Zagłębie Sosnowiec – Stomil Olsztyn. Pierwszy raz Dębka

Piłkarze Zagłębia odnieśli pierwsze zwycięstwo pod wodzą trenera Krzysztofa Dębka i nadal liczą się w grze o baraże dające możliwość gry w ekstraklasie. Ozdobą pojedynku był kapitalna bramka zdobyta przez Filipa Karbowego po uderzeniu z prawie trzydziestu metrów.


Sosnowiczanie pokonali 2:1 Stomil, ale o końcowy wynik drżeli do ostatnich minut. Zespół ze Stadionu Ludowego mógł znacznie szybciej przypieczętować wygraną, ale zawodziła skuteczność. Ostatecznie Zagłębie po raz drugi w tym sezonie pokonało rywala z Warmii. W pierwszej rundzie sosnowiczanie, wówczas prowadzeni przez Radosława Mroczkowskiego wygrali w Olsztynie 3:1. Potwierdziła się więc opinia, że Stomil wyjątkowo „leży” Zagłębiu.

Z dziewięciu rozegranych do tej pory ligowych pojedynków olsztynianie tylko raz zdołali pokonać sosnowiczan i było to bardzo dawno temu, bo w latach osiemdziesiątych ubiegłego wieku. Na Ludowym Zagłębie czterokrotnie podejmowało Stomil i trzy mecze zakończyły się wygraną. Dziesiąty pojedynek pomiędzy obiema drużynami, a piąty w Sosnowcu znów zakończył się wygraną Zagłębia, które ma patent na olsztynian.

W porównaniu z czwartkowym meczem w Tychach, w którym sosnowiczanie dali sobie wydrzeć zwycięstwo w doliczonym czasie gry trener Dębek dokonał tylko jednej zmiany w wyjściowym składzie Zagłębia. W miejsce Krystiana Stępniewskiego, którego z gry wykluczył uraz mięsnia, w bramce sosnowiczan zameldował się Kacper Chorążka, dla którego był to debiut w klubie ze stolicy Zagłębia Dąbrowskiego. Premiera wypadła okazale, młody golkiper stanął na wysokości zadania, a klasą błysnął zwłaszcza w końcówce kiedy w jednej z ostatni akcji meczu nie dał się pokonać w sytuacji sam na sam.

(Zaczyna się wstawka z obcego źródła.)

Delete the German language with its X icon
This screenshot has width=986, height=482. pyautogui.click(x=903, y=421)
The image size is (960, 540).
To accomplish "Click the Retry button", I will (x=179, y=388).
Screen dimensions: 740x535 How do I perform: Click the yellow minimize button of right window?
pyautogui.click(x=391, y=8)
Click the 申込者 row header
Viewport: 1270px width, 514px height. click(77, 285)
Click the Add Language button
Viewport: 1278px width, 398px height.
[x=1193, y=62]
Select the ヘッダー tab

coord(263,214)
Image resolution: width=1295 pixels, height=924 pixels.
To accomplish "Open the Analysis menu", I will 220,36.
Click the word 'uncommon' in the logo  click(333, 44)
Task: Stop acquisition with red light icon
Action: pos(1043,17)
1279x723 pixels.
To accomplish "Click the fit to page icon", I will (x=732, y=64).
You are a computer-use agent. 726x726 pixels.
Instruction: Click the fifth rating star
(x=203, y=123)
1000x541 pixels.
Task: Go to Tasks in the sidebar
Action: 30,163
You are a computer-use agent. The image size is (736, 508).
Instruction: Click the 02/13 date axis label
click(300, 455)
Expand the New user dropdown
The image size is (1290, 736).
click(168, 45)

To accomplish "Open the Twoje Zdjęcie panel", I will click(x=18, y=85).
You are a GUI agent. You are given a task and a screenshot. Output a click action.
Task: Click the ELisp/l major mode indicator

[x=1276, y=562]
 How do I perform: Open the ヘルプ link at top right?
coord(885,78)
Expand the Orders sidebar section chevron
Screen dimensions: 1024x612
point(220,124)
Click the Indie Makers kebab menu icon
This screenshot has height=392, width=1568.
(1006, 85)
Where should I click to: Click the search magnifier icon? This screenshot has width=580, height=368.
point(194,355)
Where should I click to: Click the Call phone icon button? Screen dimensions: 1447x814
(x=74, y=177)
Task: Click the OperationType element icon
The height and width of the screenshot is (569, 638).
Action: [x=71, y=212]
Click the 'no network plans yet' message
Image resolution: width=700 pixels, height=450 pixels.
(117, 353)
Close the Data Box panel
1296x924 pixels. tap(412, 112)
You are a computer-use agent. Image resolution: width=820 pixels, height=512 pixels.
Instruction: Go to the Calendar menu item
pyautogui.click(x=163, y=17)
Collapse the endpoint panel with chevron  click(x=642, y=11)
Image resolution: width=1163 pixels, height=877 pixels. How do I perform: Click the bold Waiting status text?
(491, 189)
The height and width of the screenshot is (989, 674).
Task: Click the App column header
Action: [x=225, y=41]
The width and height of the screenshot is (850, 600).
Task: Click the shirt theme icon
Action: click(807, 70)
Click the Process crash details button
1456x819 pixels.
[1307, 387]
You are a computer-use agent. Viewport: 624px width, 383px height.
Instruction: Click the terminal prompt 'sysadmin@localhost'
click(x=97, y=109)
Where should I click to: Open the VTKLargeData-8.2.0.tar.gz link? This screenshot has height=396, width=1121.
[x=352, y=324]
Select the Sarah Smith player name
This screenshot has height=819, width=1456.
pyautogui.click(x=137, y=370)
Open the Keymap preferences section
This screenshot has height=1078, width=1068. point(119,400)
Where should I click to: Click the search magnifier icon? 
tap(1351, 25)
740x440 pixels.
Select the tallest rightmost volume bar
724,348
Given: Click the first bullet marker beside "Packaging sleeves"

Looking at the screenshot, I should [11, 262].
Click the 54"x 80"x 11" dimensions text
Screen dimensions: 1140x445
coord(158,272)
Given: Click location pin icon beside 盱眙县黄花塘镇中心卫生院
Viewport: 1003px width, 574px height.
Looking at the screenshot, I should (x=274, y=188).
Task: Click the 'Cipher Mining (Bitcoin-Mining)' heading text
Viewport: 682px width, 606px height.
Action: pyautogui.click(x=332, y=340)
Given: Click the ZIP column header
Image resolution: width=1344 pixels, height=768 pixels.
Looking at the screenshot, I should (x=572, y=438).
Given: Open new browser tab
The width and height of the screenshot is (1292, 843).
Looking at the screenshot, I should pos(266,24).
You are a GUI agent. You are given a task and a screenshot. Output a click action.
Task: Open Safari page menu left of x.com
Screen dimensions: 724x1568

Zobacz jeszcze: Rywal im leży


Miejscowi mogli i powinni objąć prowadzenie już w 7 minucie, ale w znakomitej sytuacji gola nie zdobył Fabian Piasecki, którego kilka metrów przed bramką rywali świetnym podaniem obsłużył Patryk Małecki. Z jego uderzeniem poradził sobie jednak bramkarz gości. Kilka minut później po raz kolejny lewą stroną szarpnął Małecki, dośrodkował wprost na głowę Piaseckiego, ale tym razem napastnik sosnowiczan nie trafił w światło bramki. Z upływem gry inicjatywę przejęli goście, którzy prowadzili atak pozycyjny. Animuszu starczyło im jednak na kilka minut.

Po przerwie zarządzonej przez arbitra na uzupełnienie płynów do głosu doszli sosnowiczanie. Aktywni byli zwłaszcza skrzydłowi, wspomniany Małecki i Mateusz Szwed, który ponownie jak w meczu z GKS-em Tychy zastąpił Tomasza Nawotkę i jak się później miało okazać to właśnie skrajny pomocnik sosnowiczan był cichym bohaterem niedzielnej potyczki. W 36 minucie Szwed wypatrzył nie obstawionego Filipa Karbowego. Środkowy pomnik Zagłębia przez nikogo nie atakowany miał czas i kapitalnie przymierzył z prawie trzydziestu metrów pokonując bramkarza Stomilu. Zagłębie poszło za ciosem i trzy minuty później mogło być już 2:0. Po rzucie rożnym piłka ponownie trafiła pod nogi sosnowiczan, dośrodkował Karbowy, a piłka po strzale Małeckiego zatrzymała się na poprzeczce. Miejscowi do końca pierwszej połowy kontrolowali wydarzenia na boisku, ale wynik nie uległ zmianie.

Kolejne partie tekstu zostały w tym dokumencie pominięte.